Document passage:
######

Is SA equity a “safer” option than cash?
10 Nov, 2023

Pieter Hugo, Chief Client and Distribution Officer at M&G Investments

 

Would it be safer to move more of my retirement savings from equity to cash until things settle in the markets?

 

A: When investing for retirement, it’s important to be cognisant of your investment goals and the investment term you have available to achieve them. There is no one-size-fits-all asset allocation for a retirement portfolio — your exposure to growth assets (i.e. those assets like equities and listed property that can deliver inflation-beating growth over the long term) should be based specifically on these factors.

 

Asset allocation decisions for your retirement portfolio should not necessarily be based on looking for ‘safety’, but rather which combination of assets will be best placed to help you achieve your retirement goals in the time you have left to save. Think of it this way: each asset class has its own risk/return profile, and your aim should be to put together a portfolio with a combination of asset classes that creates an overall risk/return profile aimed at meeting your goals over time. Typically, the riskier the asset, the higher the potential returns an investor can achieve over the long term. While cash appears to be a “safer” option by providing more stable returns over the shorter term, you may be foregoing the potential upside provided by equity in helping to achieve your retirement goals.

######

[Screenshot grounding data]

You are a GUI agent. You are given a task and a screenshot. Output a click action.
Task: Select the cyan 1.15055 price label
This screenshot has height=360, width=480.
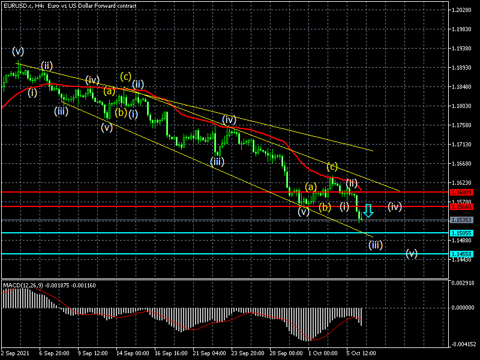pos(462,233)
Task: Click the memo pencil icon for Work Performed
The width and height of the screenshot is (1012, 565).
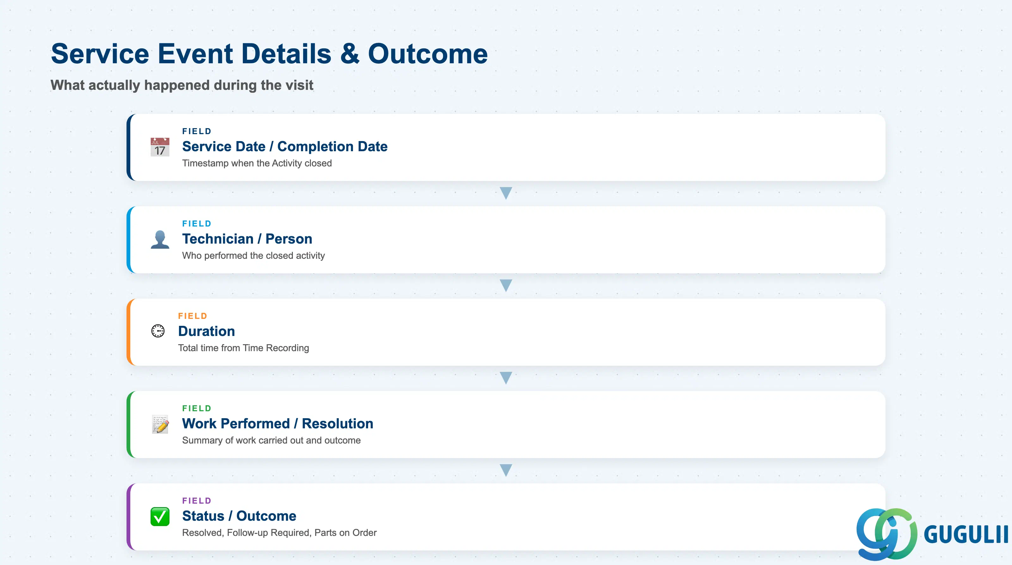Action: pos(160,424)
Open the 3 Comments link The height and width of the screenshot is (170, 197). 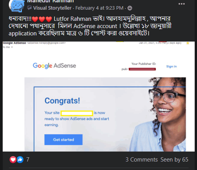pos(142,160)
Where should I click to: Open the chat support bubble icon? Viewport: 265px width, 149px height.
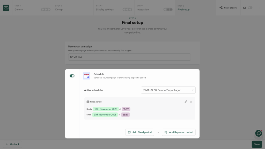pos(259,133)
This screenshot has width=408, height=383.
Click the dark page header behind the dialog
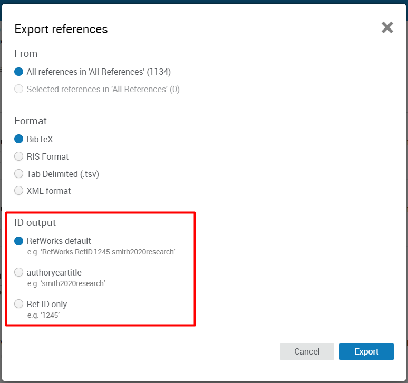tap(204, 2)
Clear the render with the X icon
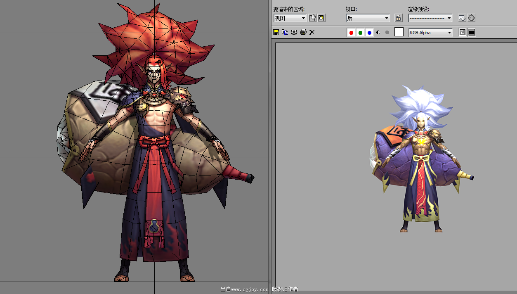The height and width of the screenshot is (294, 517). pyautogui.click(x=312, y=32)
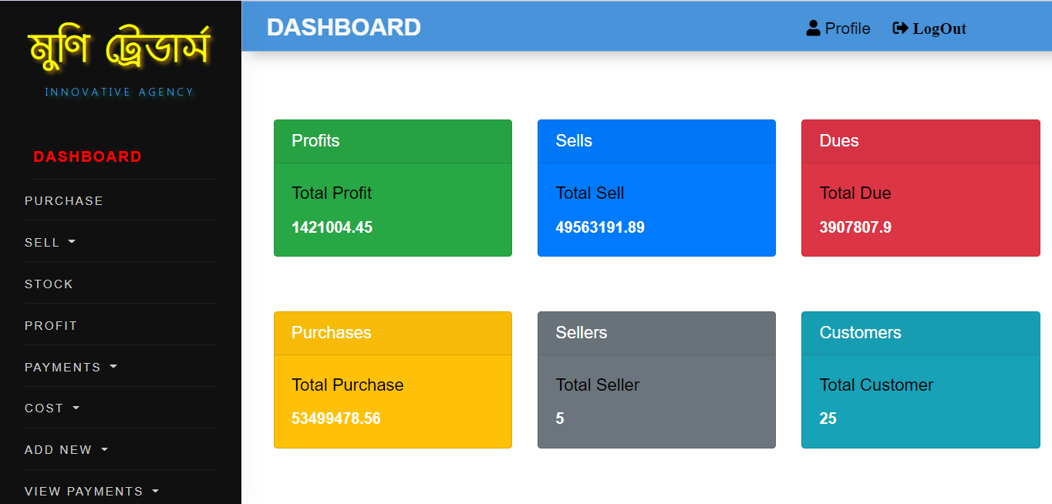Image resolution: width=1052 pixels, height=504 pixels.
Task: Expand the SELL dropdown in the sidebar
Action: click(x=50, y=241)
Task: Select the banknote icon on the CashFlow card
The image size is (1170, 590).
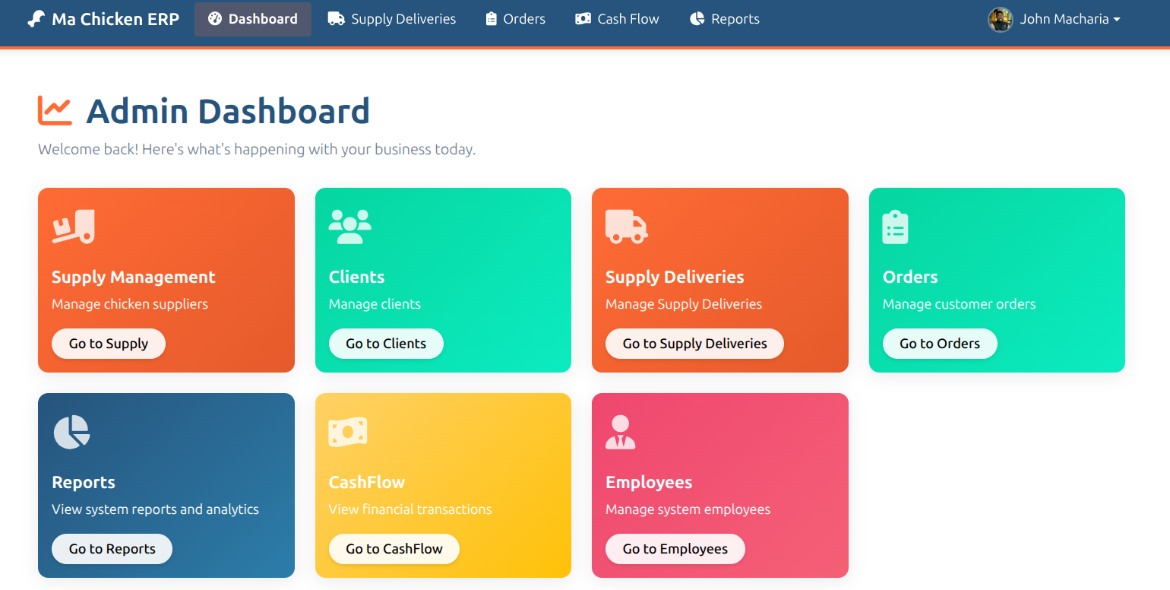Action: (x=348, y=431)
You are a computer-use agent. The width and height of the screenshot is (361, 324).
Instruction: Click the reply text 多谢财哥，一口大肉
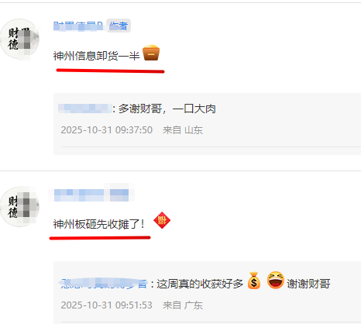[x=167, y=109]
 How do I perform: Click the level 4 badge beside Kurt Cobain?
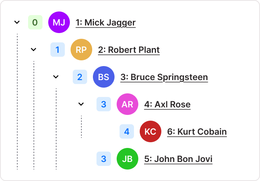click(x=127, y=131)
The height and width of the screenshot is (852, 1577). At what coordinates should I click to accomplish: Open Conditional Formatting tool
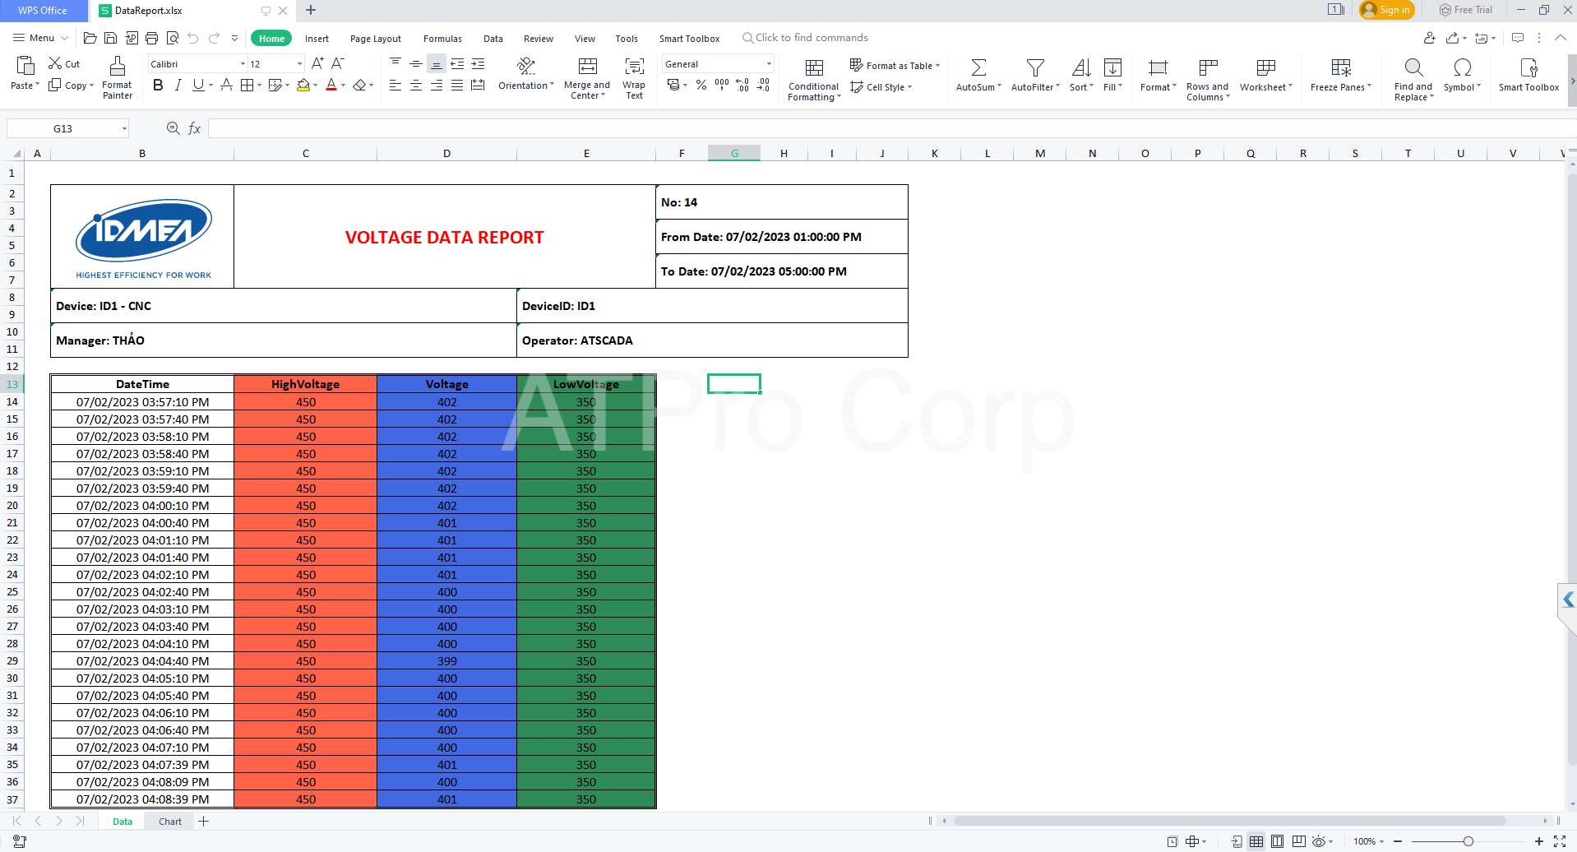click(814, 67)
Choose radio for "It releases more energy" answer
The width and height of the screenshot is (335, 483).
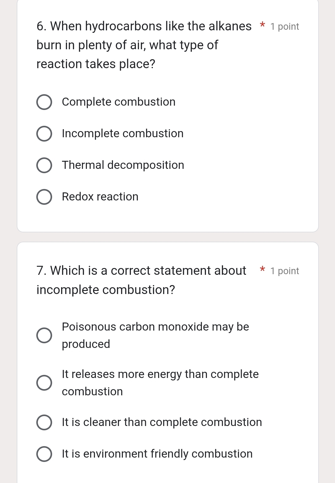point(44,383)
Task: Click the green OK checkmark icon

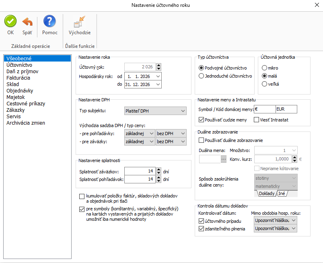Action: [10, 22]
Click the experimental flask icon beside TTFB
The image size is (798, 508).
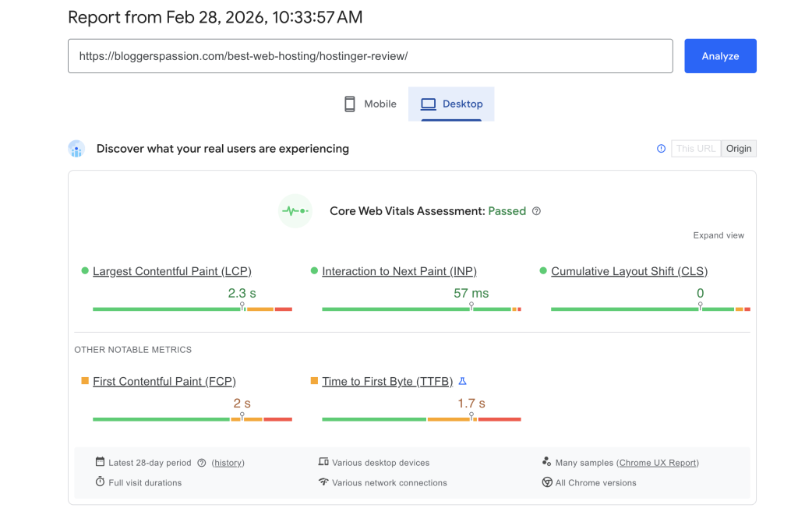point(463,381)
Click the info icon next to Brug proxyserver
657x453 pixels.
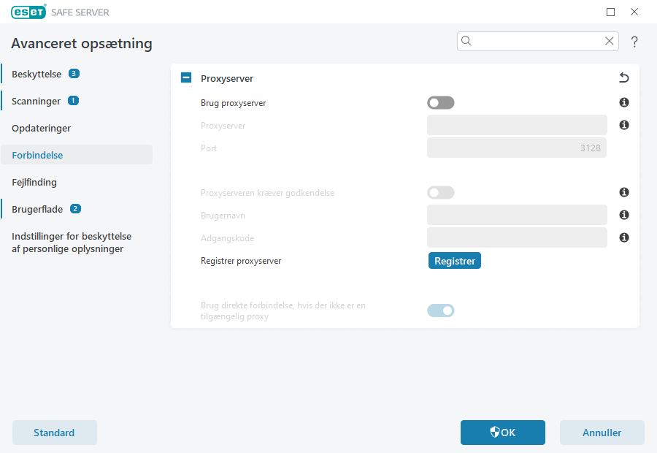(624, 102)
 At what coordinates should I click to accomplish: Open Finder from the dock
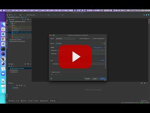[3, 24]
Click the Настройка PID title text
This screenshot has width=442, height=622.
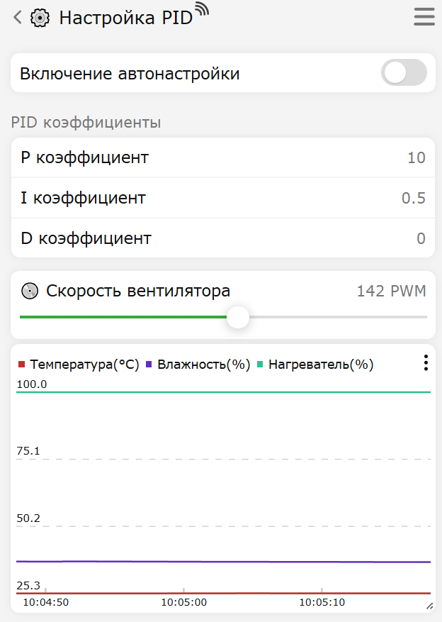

######

What to do:
1. From the article on SA equity versus cash, reproduce everything from "10 Nov, 2023" down to "in the markets?".
2. In the article on SA equity versus cash, condense the paragraph beginning "Asset allocation decisions for your retirement portfolio" into a short bulleted list that keeps its main points.

Answers for the tasks:
1.
10 Nov, 2023

Pieter Hugo, Chief Client and Distribution Officer at M&G Investments

 

Would it be safer to move more of my retirement savings from equity to cash until things settle in the markets?

2.
- Retirement asset allocation should focus less on "safety" and more on which mix of assets best helps you reach your retirement goals in the time left to save.
- Each asset class has its own risk/return profile. The aim is to combine them into an overall profile geared to meeting your goals over time.
- Typically, the riskier the asset, the higher its potential long-term returns.
- Cash looks "safer" because its short-term returns are more stable, but holding it may mean giving up the potential upside equity offers toward your retirement goals.